Identification of Adenine Binding Domain Peptides of the NADP+ Active Site within Porcine Heart NADP+-Dependent Isocitrate Dehydrogenase

Abstract

Photoaffinity labeling with [2‘-³²P]2N₃NADP⁺ and [³²P]2N₃NAD⁺ was used to identify two overlapping tryptic and chymotryptic generated peptides within the adenine binding domain of NADP⁺-dependent isocitrate dehydrogenase (IDH). Photolysis was required for insertion of radiolabel, and prior photolysis of photoprobes before addition of IDH prevented insertion. Photoincorporation of 2N₃NAD⁺ inhibited the enzymatic activity of IDH. Photolabeling of IDH with both [³²P]2N₃NAD⁺ and [2‘-³²P]2N₃NADP⁺ showed saturation effects with apparent K_ds of 20 and 14 μM (±12%), respectively. The efficiency of photoincorporation at saturation of binding sites was determined to be about 50%. Also, photolabeling was observed with [³²P]8N₃ATP and [³²P]2N₃ATP but with saturation effects observed at lower affinity. With all radiolabeled probes reduction of photoinsertion was effected best by the addition of NADP⁺ followed by NAD⁺ and then ATP, indicating that photoinsertion with all the probes was within the NADP⁺ binding site. Isolation of [³²P]2N₃NAD⁺ and [2‘-³²P]2N₃NADP⁺ photolabeled peptides by use of immobilized boronate and immobilized Al³⁺ chromatography, respectively, followed by HPLC purification resulted in the identification of overlapping peptides corresponding to Ile²⁴⁴-Arg²⁴⁹ and Leu¹²¹-Arg¹³³ (tryptic fragments) and Lys²⁴³-His²⁴⁸ and Leu¹²¹-His¹³⁵ (chymotryptic fragments).
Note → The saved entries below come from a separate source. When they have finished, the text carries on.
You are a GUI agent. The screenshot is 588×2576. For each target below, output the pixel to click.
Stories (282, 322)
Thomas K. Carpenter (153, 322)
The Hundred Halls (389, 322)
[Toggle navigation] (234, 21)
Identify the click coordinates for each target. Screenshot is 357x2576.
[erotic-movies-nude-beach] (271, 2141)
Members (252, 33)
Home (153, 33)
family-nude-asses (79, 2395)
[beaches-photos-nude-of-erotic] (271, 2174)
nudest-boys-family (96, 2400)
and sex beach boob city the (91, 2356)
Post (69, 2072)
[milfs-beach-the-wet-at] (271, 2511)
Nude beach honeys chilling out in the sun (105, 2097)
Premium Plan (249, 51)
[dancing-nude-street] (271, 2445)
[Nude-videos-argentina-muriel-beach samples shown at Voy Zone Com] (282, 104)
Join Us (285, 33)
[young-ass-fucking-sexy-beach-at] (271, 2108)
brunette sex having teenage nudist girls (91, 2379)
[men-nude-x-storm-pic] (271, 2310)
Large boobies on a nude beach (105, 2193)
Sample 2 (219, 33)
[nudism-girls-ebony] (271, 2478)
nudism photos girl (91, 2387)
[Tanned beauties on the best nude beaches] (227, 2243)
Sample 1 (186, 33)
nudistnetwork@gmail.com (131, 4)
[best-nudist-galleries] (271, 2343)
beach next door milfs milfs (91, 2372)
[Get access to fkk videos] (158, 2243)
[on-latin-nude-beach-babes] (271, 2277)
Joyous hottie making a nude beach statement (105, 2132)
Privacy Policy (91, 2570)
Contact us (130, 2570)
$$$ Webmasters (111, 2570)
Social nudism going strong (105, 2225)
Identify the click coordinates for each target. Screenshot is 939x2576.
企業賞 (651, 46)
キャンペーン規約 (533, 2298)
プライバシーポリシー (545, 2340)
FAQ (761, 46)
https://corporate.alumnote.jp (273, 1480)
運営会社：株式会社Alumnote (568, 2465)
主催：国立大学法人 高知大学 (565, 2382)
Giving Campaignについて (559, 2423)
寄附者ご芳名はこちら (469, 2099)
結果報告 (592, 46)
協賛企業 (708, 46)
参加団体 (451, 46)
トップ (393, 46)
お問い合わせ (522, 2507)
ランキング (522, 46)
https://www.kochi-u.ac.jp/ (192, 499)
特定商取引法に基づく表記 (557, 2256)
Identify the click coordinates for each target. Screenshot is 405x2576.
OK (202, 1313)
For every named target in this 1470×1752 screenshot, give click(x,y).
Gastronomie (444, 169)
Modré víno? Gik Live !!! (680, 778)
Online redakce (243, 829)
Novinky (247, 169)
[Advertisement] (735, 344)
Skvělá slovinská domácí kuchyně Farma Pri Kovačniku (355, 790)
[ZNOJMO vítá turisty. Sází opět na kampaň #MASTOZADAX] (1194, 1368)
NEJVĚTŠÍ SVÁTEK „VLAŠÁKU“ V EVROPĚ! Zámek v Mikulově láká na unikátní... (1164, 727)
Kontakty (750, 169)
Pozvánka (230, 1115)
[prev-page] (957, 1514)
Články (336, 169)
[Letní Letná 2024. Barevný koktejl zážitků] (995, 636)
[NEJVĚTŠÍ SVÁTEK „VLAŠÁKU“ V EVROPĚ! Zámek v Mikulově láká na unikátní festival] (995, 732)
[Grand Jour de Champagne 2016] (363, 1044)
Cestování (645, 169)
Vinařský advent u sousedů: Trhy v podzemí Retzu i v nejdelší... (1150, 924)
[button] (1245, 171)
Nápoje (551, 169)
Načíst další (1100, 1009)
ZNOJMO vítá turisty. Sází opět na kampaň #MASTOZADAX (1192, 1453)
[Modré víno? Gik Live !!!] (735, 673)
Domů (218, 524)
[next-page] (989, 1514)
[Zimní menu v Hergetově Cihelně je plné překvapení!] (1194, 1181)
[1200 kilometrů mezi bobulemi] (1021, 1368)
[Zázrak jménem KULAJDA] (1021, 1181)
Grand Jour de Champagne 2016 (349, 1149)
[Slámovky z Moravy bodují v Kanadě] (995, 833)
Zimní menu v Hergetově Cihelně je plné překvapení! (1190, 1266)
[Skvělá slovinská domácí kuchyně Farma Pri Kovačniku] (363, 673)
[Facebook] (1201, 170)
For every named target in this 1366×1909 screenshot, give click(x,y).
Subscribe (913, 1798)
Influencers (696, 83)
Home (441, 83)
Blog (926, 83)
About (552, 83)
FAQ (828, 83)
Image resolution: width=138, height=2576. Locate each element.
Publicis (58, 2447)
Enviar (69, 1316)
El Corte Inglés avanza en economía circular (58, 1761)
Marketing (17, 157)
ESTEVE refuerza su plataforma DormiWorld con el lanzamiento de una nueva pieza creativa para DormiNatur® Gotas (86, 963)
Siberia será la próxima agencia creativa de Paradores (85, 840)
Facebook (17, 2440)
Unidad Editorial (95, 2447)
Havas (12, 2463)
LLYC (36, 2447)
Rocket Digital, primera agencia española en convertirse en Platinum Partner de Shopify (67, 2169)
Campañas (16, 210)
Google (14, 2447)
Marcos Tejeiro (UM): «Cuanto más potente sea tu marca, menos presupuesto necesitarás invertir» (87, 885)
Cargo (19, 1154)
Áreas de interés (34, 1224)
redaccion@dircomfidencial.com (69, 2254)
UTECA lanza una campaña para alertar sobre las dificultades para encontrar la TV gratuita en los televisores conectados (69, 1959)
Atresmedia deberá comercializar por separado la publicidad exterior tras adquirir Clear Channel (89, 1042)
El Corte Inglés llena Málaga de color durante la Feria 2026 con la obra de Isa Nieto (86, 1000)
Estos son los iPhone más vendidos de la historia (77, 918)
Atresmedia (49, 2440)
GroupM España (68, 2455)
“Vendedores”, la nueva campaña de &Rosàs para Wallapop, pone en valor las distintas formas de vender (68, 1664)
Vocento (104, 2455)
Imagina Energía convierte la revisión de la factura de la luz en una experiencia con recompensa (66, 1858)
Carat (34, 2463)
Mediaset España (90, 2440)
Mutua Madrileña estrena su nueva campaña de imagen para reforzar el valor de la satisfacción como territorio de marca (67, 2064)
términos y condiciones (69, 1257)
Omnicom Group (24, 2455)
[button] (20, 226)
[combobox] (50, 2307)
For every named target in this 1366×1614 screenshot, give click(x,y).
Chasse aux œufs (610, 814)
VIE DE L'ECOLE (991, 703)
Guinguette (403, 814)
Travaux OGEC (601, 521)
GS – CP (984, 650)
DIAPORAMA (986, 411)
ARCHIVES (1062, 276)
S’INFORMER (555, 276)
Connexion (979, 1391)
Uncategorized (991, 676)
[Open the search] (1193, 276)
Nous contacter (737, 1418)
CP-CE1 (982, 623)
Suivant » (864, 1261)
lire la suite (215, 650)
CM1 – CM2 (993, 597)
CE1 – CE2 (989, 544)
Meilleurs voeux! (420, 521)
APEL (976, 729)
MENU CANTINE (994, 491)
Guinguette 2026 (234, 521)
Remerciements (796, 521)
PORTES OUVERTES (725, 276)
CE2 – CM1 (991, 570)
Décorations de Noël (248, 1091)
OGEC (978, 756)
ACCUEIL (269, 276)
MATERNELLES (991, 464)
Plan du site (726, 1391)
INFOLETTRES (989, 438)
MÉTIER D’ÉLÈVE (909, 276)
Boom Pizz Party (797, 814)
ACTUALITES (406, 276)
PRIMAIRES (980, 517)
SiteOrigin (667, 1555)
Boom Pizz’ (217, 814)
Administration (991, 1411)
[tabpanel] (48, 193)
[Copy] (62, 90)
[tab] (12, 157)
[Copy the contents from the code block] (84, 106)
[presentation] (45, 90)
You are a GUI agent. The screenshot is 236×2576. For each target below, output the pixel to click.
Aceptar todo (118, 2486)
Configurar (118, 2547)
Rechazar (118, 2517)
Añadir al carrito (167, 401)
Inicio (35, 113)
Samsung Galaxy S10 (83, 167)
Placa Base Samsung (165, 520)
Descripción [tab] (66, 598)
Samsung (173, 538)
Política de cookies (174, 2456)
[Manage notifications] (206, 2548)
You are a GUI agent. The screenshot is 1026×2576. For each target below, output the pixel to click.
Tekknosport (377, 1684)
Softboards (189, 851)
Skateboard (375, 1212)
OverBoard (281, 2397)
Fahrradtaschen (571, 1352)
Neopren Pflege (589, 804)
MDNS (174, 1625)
Trp¹²⁵ and Trp²⁴⁵ were identified as the sites of photoinsertion based on these residues not being detectable on sequencing, the lack of chymotryptic cleavage at these residues, and the decreased rate of trypsin digestion at nearby Lys²⁴³ and Lys¹²⁷. Sequence analysis of [³²P]8N₃ATP and [³²P]2N₃ATP photolabeled peptides gave essentially the same peptide regions being photolabeled but at much lower efficiency, indicating that the effects of ATP on IDH activity are dependent on competition for the same site.